Monday, Apr. 16, 1956

A Moral Strategy

Home from Russia this week flew the U.S.'s Ambassador to Moscow, Charles Eustis Bohlen, to help guide State Department tacticians in fashioning policies to match the changing offensives of the Communist world. The details would require careful study, for the cold war has taken a turn that has boosted the stock of neutralists, encouraged U.S.-baiters in the Western Alliance (see FOREIGN NEWS), and set in motion powerful new anticolonial forces. But the job of fashioning counterplans would be hopeless if the U.S. first failed to take stock of its own basic role and mission in the world. Last week Dwight Eisenhower provided just such a stock-taking in an off the cuff speech before the Twelfth Annual Conference of the Advertising Council in Washington.

"The United States," said the President, "cannot live alone--a paragon of prosperity--with all the rest of the world sinking lower and lower in its standards of living. There are many ways in which we can use our influence to make certain that other peoples recognize the virtues of a free, competitive capitalistic system rather than to take the shortcut--the spurious and false road that is offered them by the Communistic ideology . . . And so we must carry not only a material message to the world of what kind of enterprise we have--the kind of system--can do for a people. We must carry those moral values, spiritual values of the worth of man--what he is entitled to as an individual.

"Let us not forget for one instant that we are putting $36 or $37 billions of expenditures every year into arms and armaments, [and] that . . . they will merely defend what we have got. But when you talk about something that promotes a business arrangement--trade--when you can talk about something that proposes a better understanding . . . then you are talking about something constructive, something that yields results over the years to come. Don't make the ignorant, uninformed decision that only in armaments are we going to find the solution of our foreign problems.

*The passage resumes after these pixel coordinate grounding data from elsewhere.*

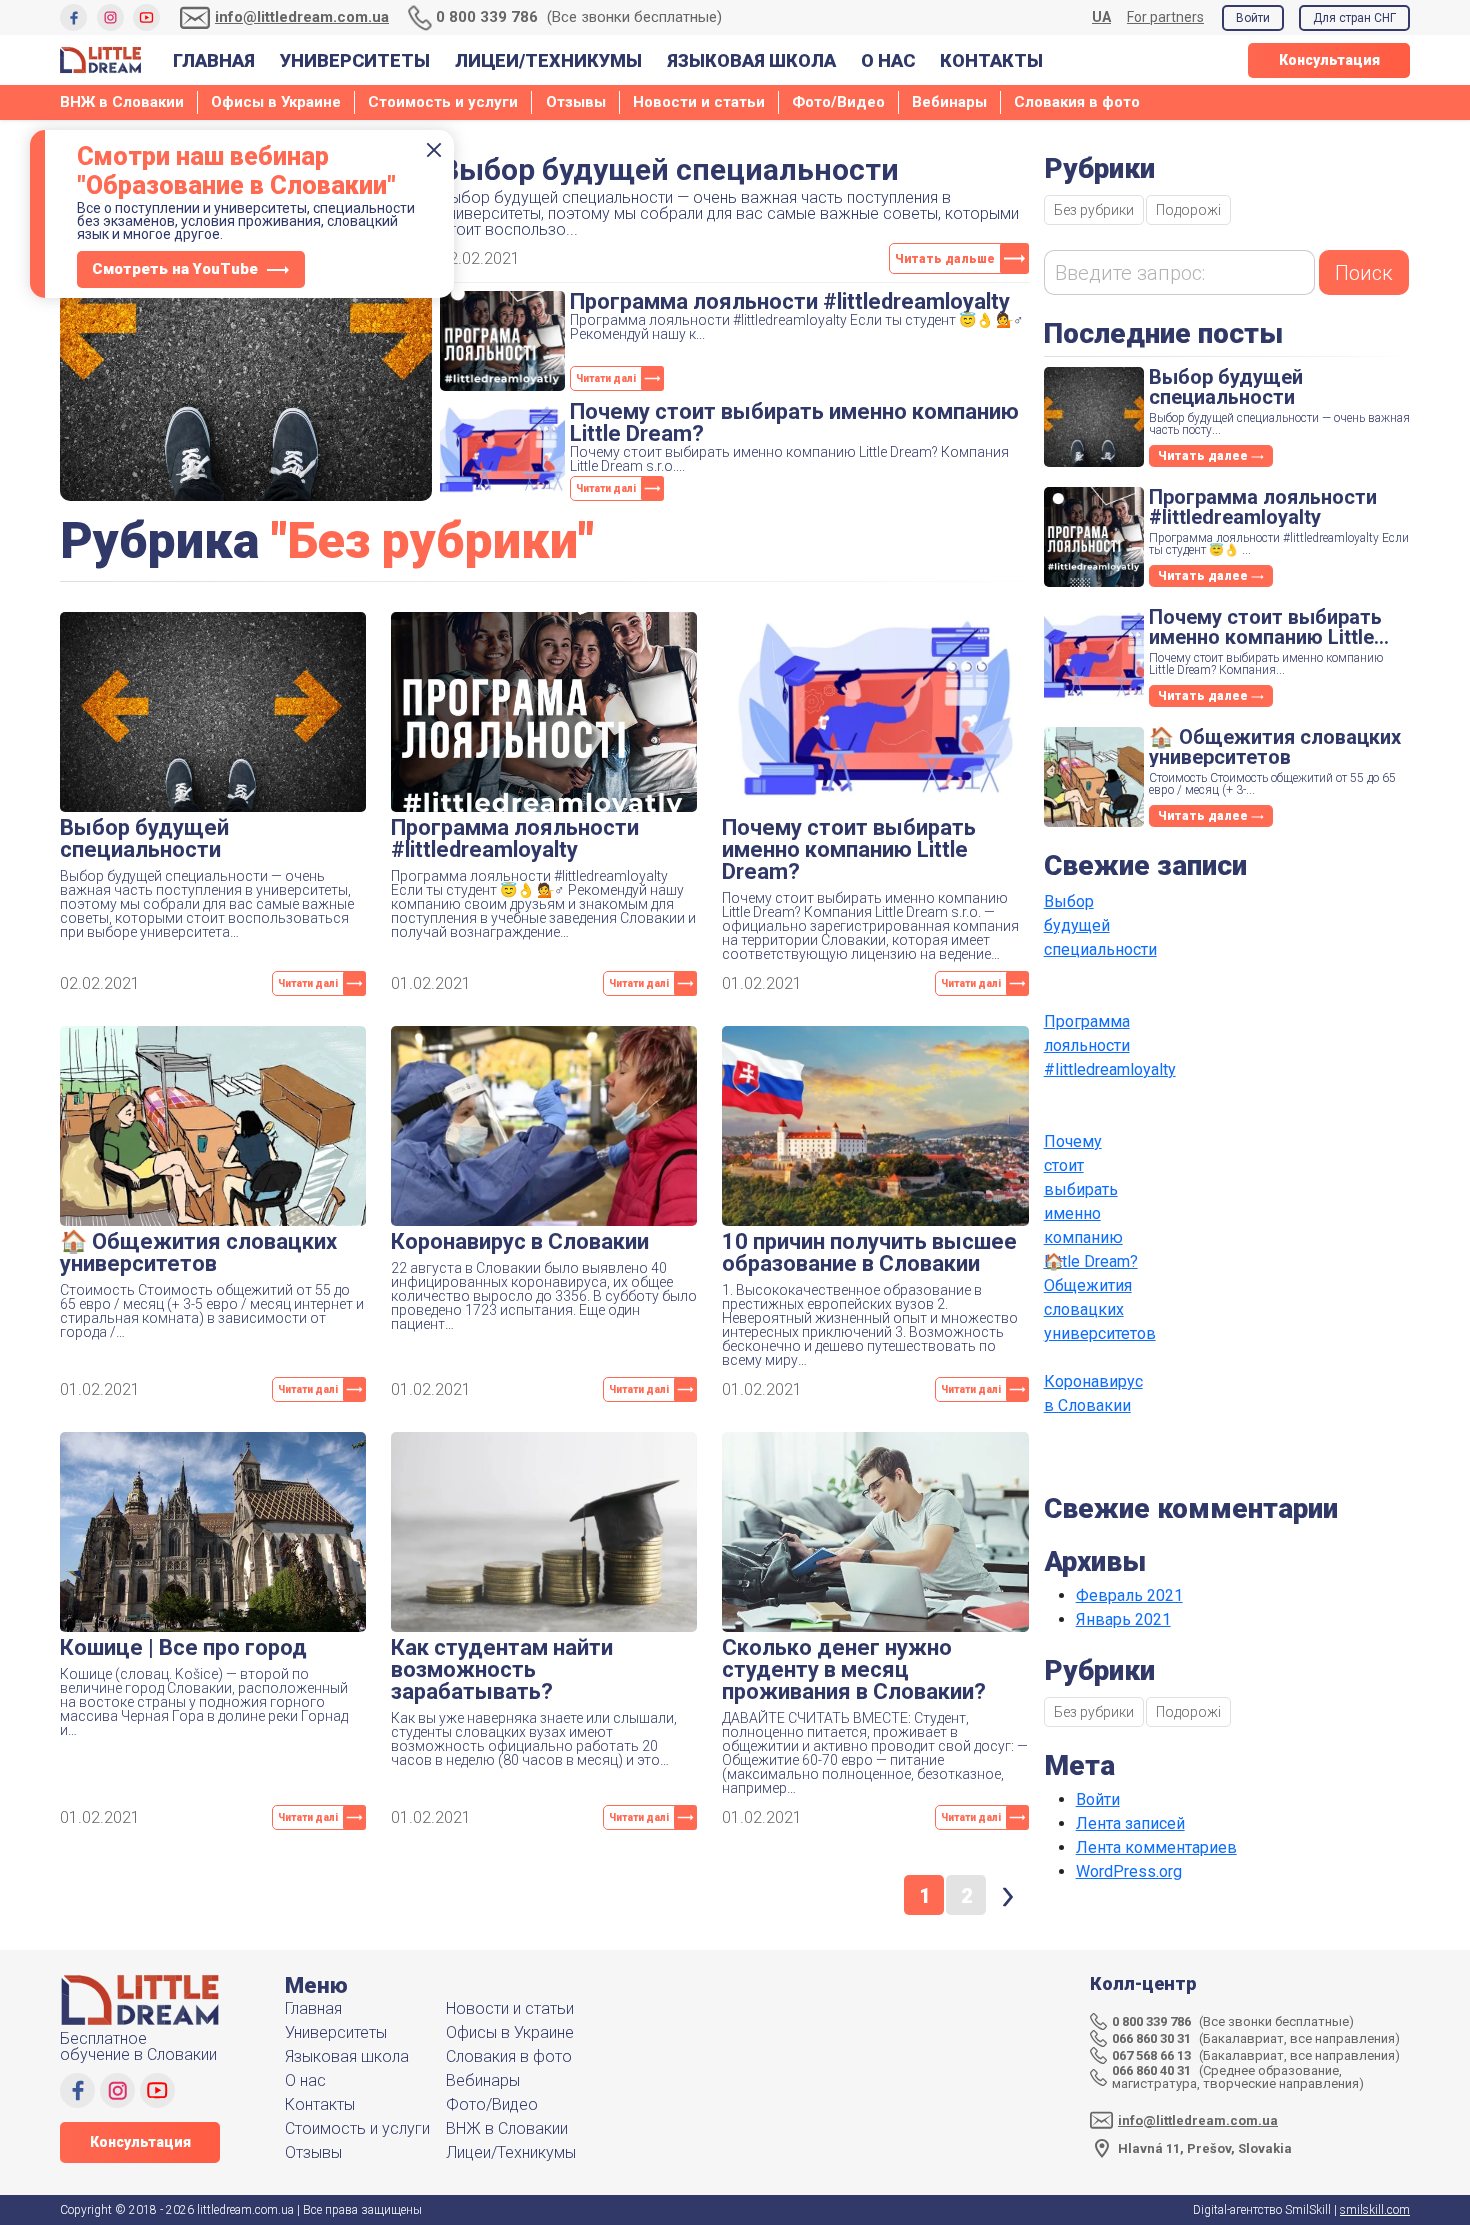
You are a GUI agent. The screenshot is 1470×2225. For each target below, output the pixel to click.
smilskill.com (1375, 2210)
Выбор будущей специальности (1094, 925)
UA (1101, 17)
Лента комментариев (1156, 1847)
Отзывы (576, 102)
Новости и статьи (699, 102)
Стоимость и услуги (443, 102)
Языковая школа (751, 60)
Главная (214, 60)
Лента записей (1130, 1823)
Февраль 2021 (1129, 1595)
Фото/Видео (838, 102)
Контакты (991, 60)
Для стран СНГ (1354, 18)
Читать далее (1204, 456)
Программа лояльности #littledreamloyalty (1094, 1045)
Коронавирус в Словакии (1093, 1393)
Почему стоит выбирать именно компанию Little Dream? (1091, 1181)
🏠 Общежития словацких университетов (1094, 1297)
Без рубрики (1094, 210)
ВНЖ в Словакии (122, 102)
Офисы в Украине (276, 102)
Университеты (355, 60)
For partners (1165, 17)
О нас (888, 60)
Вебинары (949, 102)
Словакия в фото (1077, 102)
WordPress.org (1129, 1871)
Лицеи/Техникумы (548, 60)
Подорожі (1188, 210)
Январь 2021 (1123, 1619)
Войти (1253, 18)
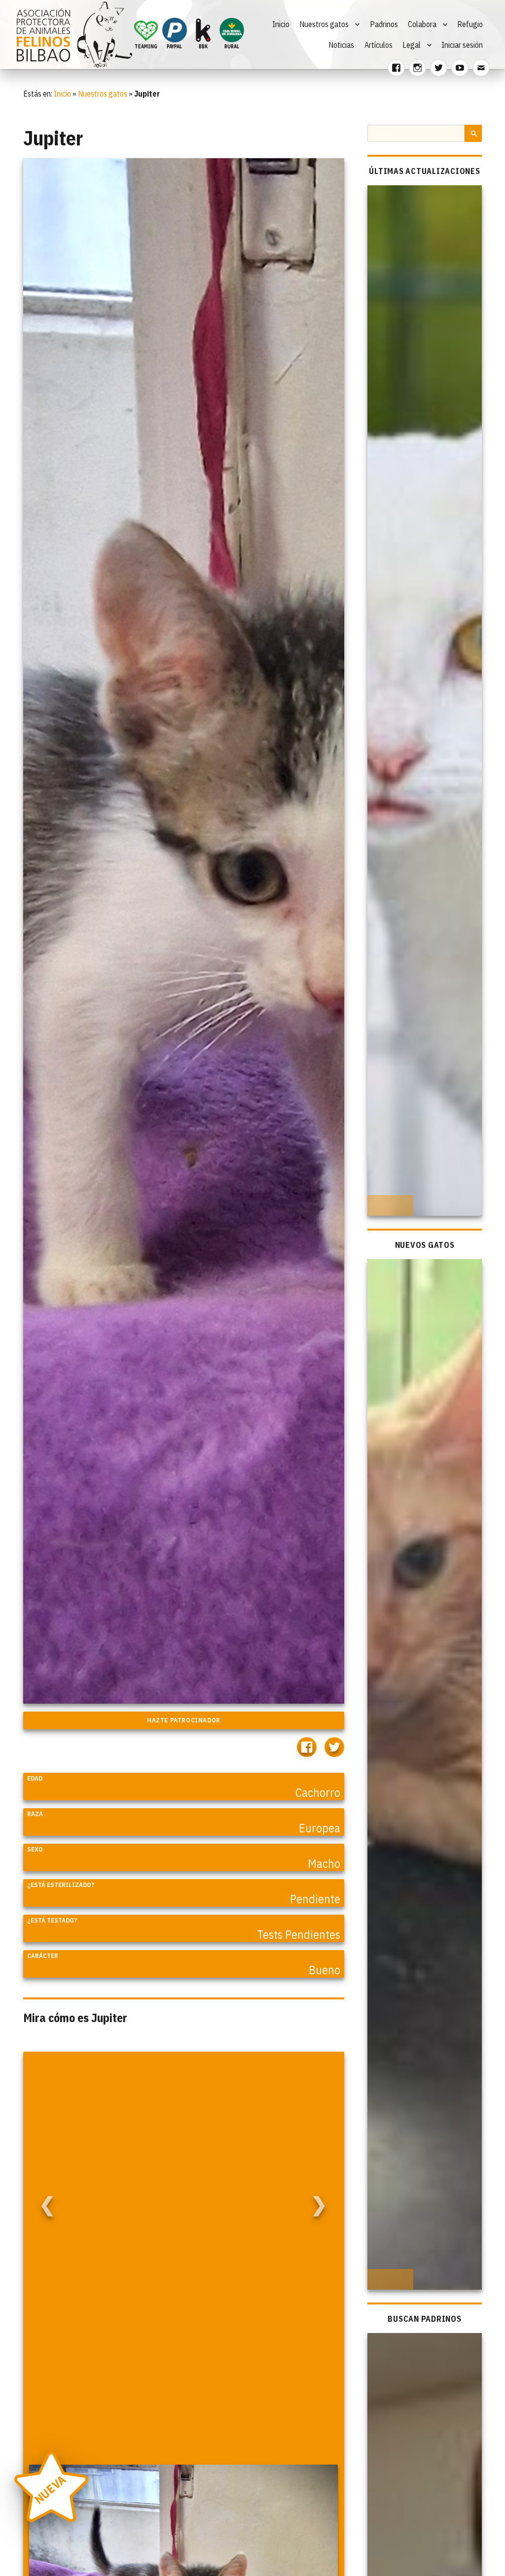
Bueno (324, 1970)
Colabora (422, 24)
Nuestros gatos (324, 24)
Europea (319, 1828)
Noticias (341, 45)
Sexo (35, 1849)
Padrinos (384, 24)
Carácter (42, 1956)
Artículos (378, 45)
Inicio (280, 24)
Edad (34, 1778)
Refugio (470, 24)
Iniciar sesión (462, 45)
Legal (411, 45)
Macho (324, 1863)
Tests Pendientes (298, 1934)
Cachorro (317, 1792)
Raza (35, 1814)
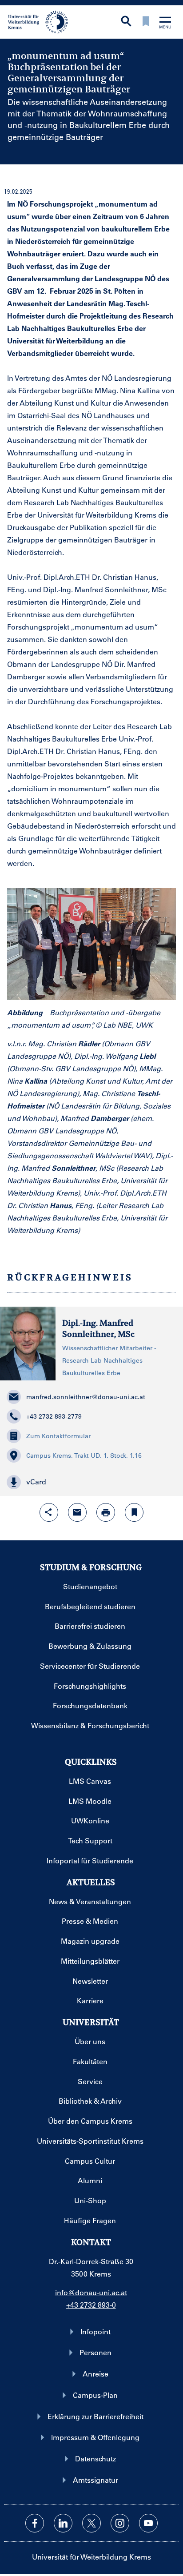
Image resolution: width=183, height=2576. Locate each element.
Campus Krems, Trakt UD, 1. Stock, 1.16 (84, 1455)
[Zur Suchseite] (126, 22)
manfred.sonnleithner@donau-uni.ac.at (85, 1397)
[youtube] (148, 2523)
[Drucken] (105, 1512)
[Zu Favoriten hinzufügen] (134, 1512)
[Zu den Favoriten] (146, 22)
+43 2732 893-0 (91, 2304)
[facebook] (34, 2523)
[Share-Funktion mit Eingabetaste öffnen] (49, 1512)
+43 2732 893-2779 (54, 1416)
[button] (91, 1482)
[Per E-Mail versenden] (77, 1512)
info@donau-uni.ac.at (91, 2292)
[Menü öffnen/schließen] (165, 23)
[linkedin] (63, 2523)
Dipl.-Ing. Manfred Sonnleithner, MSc (98, 1329)
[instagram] (120, 2523)
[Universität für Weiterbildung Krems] (41, 21)
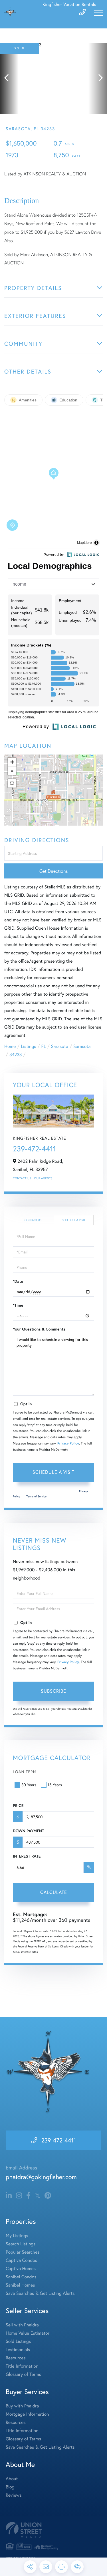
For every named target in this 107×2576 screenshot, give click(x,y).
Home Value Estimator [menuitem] (27, 2333)
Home (10, 1046)
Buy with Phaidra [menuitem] (22, 2406)
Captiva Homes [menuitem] (21, 2269)
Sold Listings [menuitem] (18, 2341)
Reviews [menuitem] (14, 2495)
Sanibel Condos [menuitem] (21, 2277)
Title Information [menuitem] (22, 2366)
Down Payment (28, 1830)
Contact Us (22, 1178)
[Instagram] (19, 2196)
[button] (9, 78)
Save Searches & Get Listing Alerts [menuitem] (40, 2293)
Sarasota (59, 1046)
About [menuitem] (12, 2479)
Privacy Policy (68, 1443)
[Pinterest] (48, 2196)
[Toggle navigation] (98, 13)
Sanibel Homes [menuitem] (20, 2285)
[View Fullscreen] (12, 783)
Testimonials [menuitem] (18, 2350)
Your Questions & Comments (39, 1329)
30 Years (28, 1784)
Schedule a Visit (73, 1220)
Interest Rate (27, 1856)
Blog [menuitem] (10, 2487)
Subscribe (53, 1691)
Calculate (53, 1892)
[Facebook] (28, 2196)
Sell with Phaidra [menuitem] (22, 2325)
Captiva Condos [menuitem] (21, 2260)
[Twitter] (37, 2196)
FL (43, 1046)
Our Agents (43, 1178)
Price (18, 1805)
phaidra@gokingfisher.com (41, 2177)
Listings (28, 1046)
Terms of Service (36, 1496)
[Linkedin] (9, 2196)
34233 (15, 1055)
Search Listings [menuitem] (20, 2244)
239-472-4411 (34, 1149)
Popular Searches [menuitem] (23, 2252)
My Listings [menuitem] (17, 2236)
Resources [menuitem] (16, 2358)
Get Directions (53, 871)
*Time (18, 1305)
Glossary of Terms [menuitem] (23, 2374)
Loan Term (25, 1771)
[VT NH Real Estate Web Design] (53, 2530)
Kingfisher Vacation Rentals (69, 4)
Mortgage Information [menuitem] (27, 2414)
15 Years (55, 1784)
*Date (18, 1281)
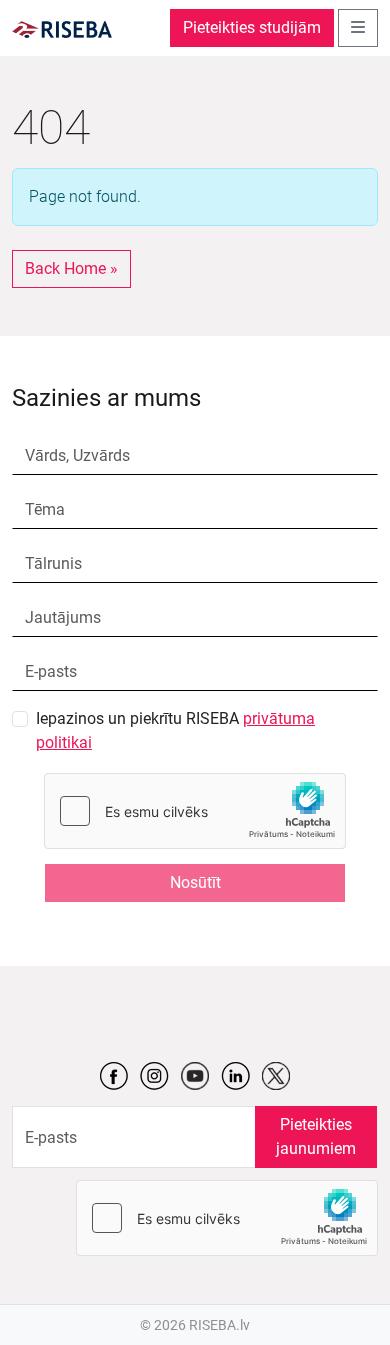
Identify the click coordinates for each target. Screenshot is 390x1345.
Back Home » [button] (71, 268)
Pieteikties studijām (252, 27)
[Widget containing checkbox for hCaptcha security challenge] (195, 811)
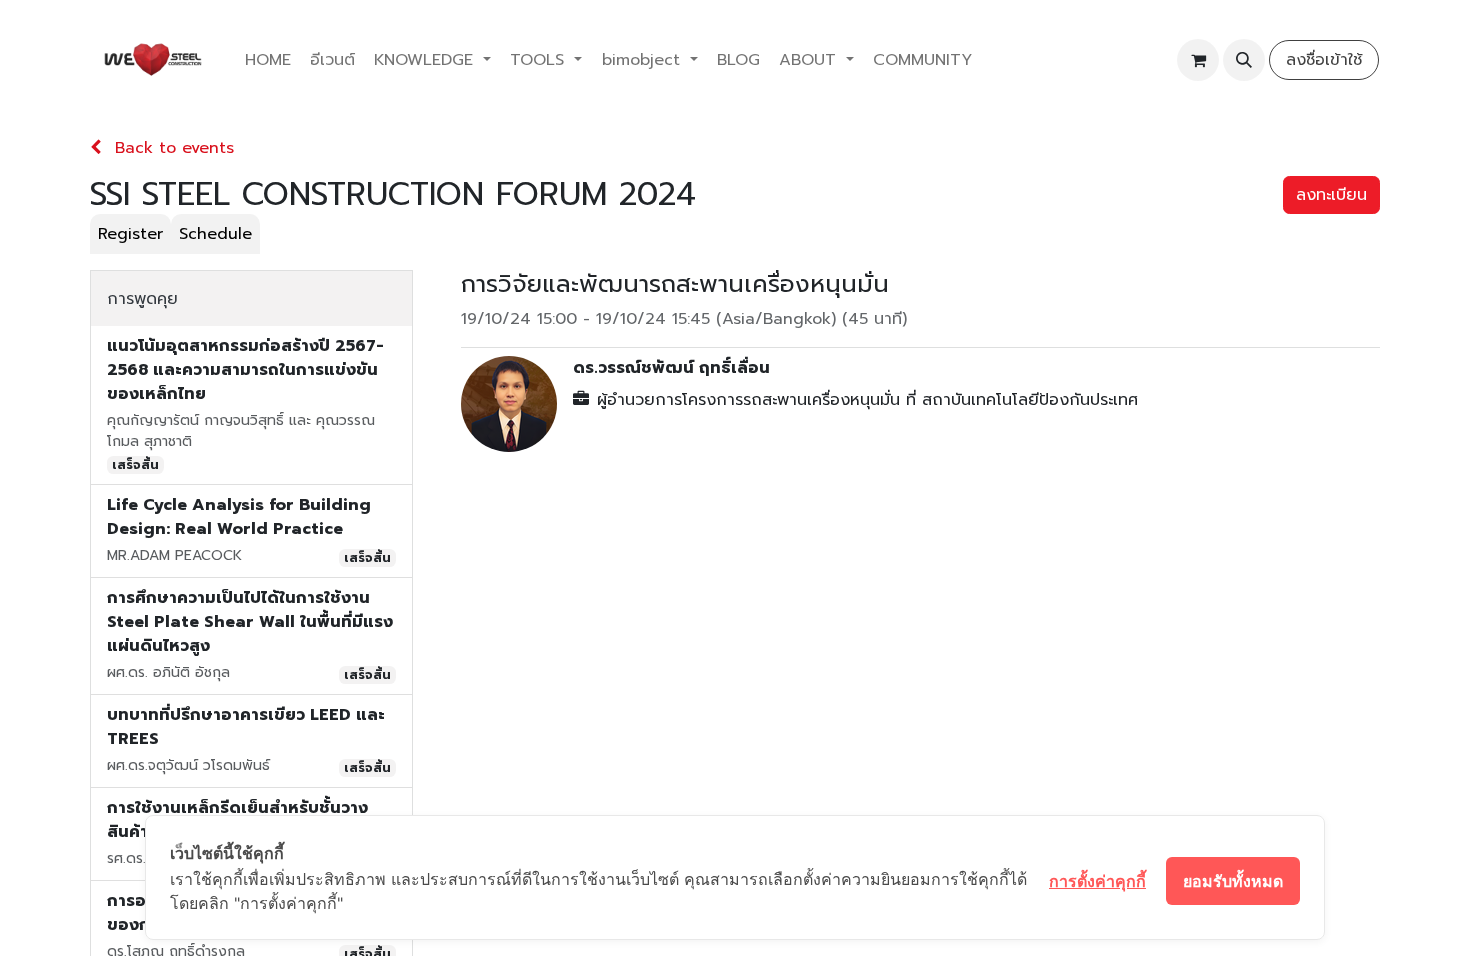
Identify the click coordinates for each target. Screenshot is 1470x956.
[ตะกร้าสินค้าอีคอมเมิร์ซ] (1198, 60)
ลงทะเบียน (1331, 195)
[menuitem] (267, 60)
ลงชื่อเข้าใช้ (1324, 60)
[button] (1244, 60)
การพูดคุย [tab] (142, 299)
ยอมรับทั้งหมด (1233, 881)
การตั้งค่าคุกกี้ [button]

"And since we have been favored by the system that our forefathers gave us, by the resources that God gave us, by the good fortune we have of having been born and raised here through the finest educational and health systems in the world, and so on, let us use our brains to make certain we sustain our position by helping everybody else to realize their own aspirations and legitimate ambitions, not necessarily in the exact pattern of this country ... We can preach and show that we believe in the dignity of man, in the independence of nations, the right of people to determine for themselves their own faith. I couldn't conceive of any job in this world being in better hands than that of the American people."